Манкузо обождал, пока кабина лифта скрылась, стащил с полки коробку, помеченную буквой "А", отодрал верх. Ему потребовалось меньше пяти минут, чтобы найти то, что он искал: папку с надписью "ФБР, секретная переписка". А в папке — фирменный бланк директора ФБР от 21 декабря 1983 года с пометой "Сов. секретно, без копий". На бланке значилась фамилия сенатора Калеба Везерби в связи с его предполагаемым участием в сомнительных нефтяных сделках. Бумагу подписал сам шеф ФБР Генри О'Брайен. К этому листку прилагалось расписание деловых встреч директора О'Брайена на 21 декабря. Манкузо пробежал список посетителей — и, сразу найдя искомую фамилию, рассмеялся, удовлетворенный. Он лишний раз удостоверился: ничто из происходящего в Вашингтоне не способно его больше удивить.

— Сукин сын! — пробурчал он, засовывая оба документа себе в карман.— Подонок, едрит твою мать…

Запихнув коробку подальше, так что из нее посыпались бумаги и кассеты, он принялся расшвыривать их и делал это до тех пор, пока весь не взмок. И пока его злость наконец не улеглась.

Только тогда он нажал на кнопку лифта…

12.35.

Они выглядели вполне типичной парочкой, прилетевшей в Майами на отдых и сейчас ожидавшей своего багажа в Международном аэропорту. Сразу же бросалось в глаза, что она старше своего спутника лет на десять, а может, и больше. Но Салли (это была она!), в своем белом батистовом платье, белых лакированных туфлях и с белой сумочкой в руке, казалась Россу прекрасной феей, порождением сверкающего майамского солнца.

Во время полета Салли почти не обращала на него внимания. Сперва она внимательно изучала "Уолл-стрит джорнэл", потом уснула. Но когда до Майами оставалось около часа, она, извинившись, вышла в туалет и вернулась оттуда посвежевшей, благоухающей. Проходя на свое место, она слегка коснулась его, и это прикосновение взволновало его.

Впрочем, все это получилось у нее помимо воли. Ей было не до него. Всю первую половину пути она заново переживала случившееся с нею утром. Ее тело еще ныло от боли — там, где Терри, прижавшись к ней бедрами, силой заставил ее раздвинуть ноги, боль была особенно острой. Все произошло так внезапно, так неожиданно. Она едва могла подавить в себе чувство стыда. Уже давно Терри не позволял себе такой грубости по отношению к ней.

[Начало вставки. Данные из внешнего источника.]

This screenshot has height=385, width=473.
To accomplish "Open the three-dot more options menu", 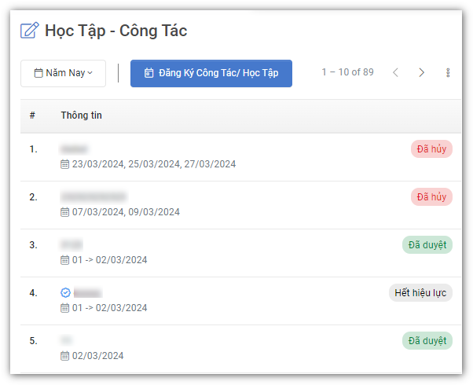I will coord(448,73).
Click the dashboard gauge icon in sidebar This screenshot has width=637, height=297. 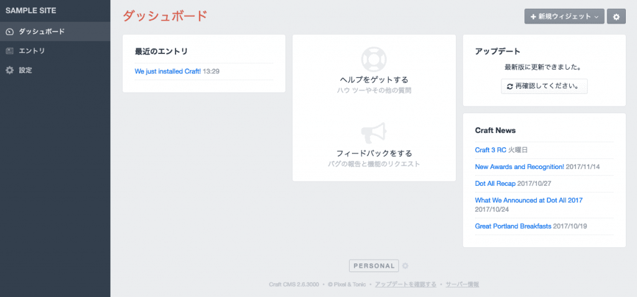tap(9, 31)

С самого начала, еще с хьюстонских времен, она приучилась прятать свою любовь к нему. Тогда она работала репортером в местной "Пост". Он же был ярым противником муниципальных властей, а потом — кандидатом на выборную муниципальную должность. И любой намек на то, что их отношения выходят за рамки чисто профессиональных, был бы неприемлем для редактора "Пост" Арлена Эшли. Любое свидетельство возможной утраты его сотрудницей чувства объективности означало бы, что ее тут же перевели бы в другой отдел. Поэтому-то Салли ни разу не позволила себе на людях никаких эмоций.

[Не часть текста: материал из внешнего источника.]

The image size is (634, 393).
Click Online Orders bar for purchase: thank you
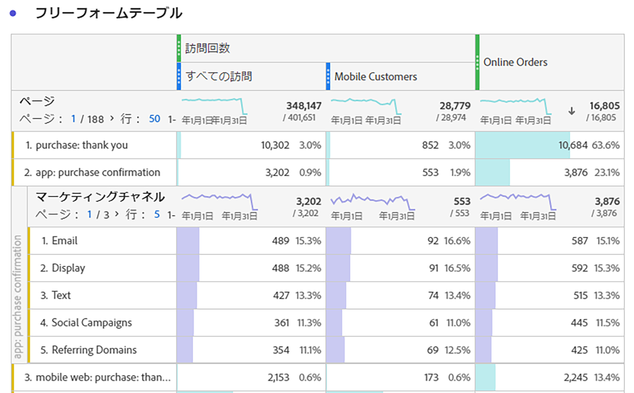(x=522, y=145)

И лишь когда было объявлено о его помолвке с Харриет Кимберли, Салли осознала, чего стоит ей эта выдержка.

После ее репортажей Терри сделался интересен для хьюстонских богатеев. Молодой, энергичный, воспитанный… Словом, украшение любого званого обеда, на которых она, разумеется, не присутствовала. Об этой стороне жизни она мало что знала.

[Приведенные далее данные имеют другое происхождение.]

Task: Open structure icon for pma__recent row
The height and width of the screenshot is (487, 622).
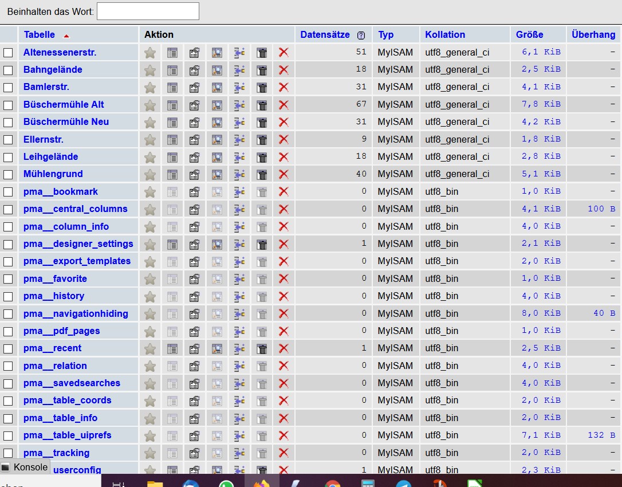Action: [195, 349]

И вот однажды Терри попросил Салли заглянуть к нему в дом для преподавателей, где он тогда жил.

— Мне нужно кое-что сообщить тебе,— начал он сразу.— Это может тебя задеть, но… Я собираюсь жениться.

— О?! — удивилась она.— И на ком?

Вопрос прозвучал настолько бесстрастно, что он сразу же понял, как глубока нанесенная им рана.

— Харриет Кимберли.

— О! Наследница!… Что ж, прими мои поздравления.

После этого разговора она отправилась в кино, хотя шел фильм, который она уже видела. Потом снесла белье в прачечную самообслуживания. А часов в одиннадцать вечера Салли села в машину и вернулась к дому Терри. Позвонила: он вышел к ней в желтом домашнем халате.